Fazıl Ahmet Aykaç dostu, grafiker-tasarımcı İhap Hulusi Görey ile. - İhap Hulusi Görey’e Kulüp Rakısı'ndaki şahısların kim olduğu sorulur. "Büyükada'da bir kulüpte oturmuş, Fazıl Ahmet ile rakı içiyorduk" der. "O an bir fotoğraf çekildik ve sonra bu resmi çizdim. Yüzü bize bakan benim, arkası dönük olan da şair ve yazar Fazıl Ahmet."

D.T.: Ben tekrar dedeye gelmek istiyorum; hem mizah, hem keyif, hem de entelektüel… Meşhur bir etiket var. Anasonlu üzüm içeceği etiketi - malum ancak bu kadar diyebiliyoruz. Bu etiket o zamanın önemli grafik ustası İhlap Hulusi'nin. Dedenizle çok keyifli sohbetleri var ve onu da resmetmiş etikete, o da böyle gelmiş günümüze.

A.A.: İki tane politik şiirini okuyayım ki bir tanesini herkes biliyor;

Hele var ki bir tablo
Görse şaşar Anibal,
Ördeklerden bir filo
Bir de kazdan amiral.

Devrin hükümeti. 

Sandım ki siyaset bir tatlı çörektir. 
Gördüm ki fakat nispi kireç nispi kepektir.  
Torbalarla yalanları birbirlerine atarlar. 
Tatarcıklar şahlanır, pirelere satışırlar.


Bu da bizim memleketin hükümet meclis kavgalarının... 

N.S.: Şimdi olsa yazamazdı bunları.

A.A.: Yok, ben bunu söyledim diye bile başım derde girebilir.

DT: Yahya Kemal ile de muazzam atışmaları, ona yolladığı şiirler var. Neyse bunları programa sığdıramasak da merak edenler için paylaşacağız. O da müthiş bir şey: Virenbağ şiiri.

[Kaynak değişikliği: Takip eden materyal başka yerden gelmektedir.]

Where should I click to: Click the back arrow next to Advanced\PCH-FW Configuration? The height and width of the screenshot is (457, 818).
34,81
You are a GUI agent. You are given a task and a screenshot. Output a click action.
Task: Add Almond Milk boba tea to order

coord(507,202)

A.A.: Orada da öyle bir grup var. Yahya Kemal'ler, Hasan Ali'ler... Şaka değil, her biri çok iyi şair olmasına rağmen hepsi der ki Fazıl bizden daha iyi hiciv yapar.

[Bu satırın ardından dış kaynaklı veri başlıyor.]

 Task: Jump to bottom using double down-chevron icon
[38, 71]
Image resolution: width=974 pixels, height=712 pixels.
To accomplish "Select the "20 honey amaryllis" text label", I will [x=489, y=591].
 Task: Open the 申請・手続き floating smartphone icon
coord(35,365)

Bir hikayesini daha anlatayım Fazıl Bey’in; 90'lı yılların başında hastalanmış ki artık zaten asrın başında, 1884'te doğmuş. Biri, dedemin yaşgününde Dante'nin Inferno’sunun İtalyanca orijinal kitabını getirmiş, Dedem yedi lisan konuşur ama İtalyanca bilmezdi. O yaşında oturdu, İtalyanca öğrendi. Dante'nin Inferno'sunu orijinalinde okudu.

D.T.: O zaman hemen ben şair ve yazar Ali Canip Yöntem'in kendisiyle ilgili söylediklerini eklemek istiyorum; "Şahsına münhasır, özgün, seçkin bir ediptir. Nazmında ve düz yazısında ince ve temiz bir mizah vardır. Burada şunu da eklemeli ki Fazıl Ahmet Bey yalnızca bir şakacı değildir. Mizahı ahlak üzerine dayalıdır. Zaten mizah edebiyatın ahlakla en ilişkili türüdür. Fazıl Ahmet Bey fantezi olarak yazdıkları dışında güçlü kalemiyle hep insanın ve yaşamın güçlüklerini yermiş, erdemi elçiliği aşılamıştır başkalarına.”

A.A.: Dedem diye söylemiyorum, hakikaten öyle bir adamdı yani şaka değil. Koskoca Fazıl Ahmet Ada’da çöpçüyle yanyana oturur, yarım saat konuşur ve dinlerdi. Sırf konuşmaz, o da ona kendisinin bilmediği bir dünyadan bir bilgi getiriyor diye konuşurdu, dinlerdi.

N.S.: Güzel zamanlarında yaşamışsınız Ada’nın.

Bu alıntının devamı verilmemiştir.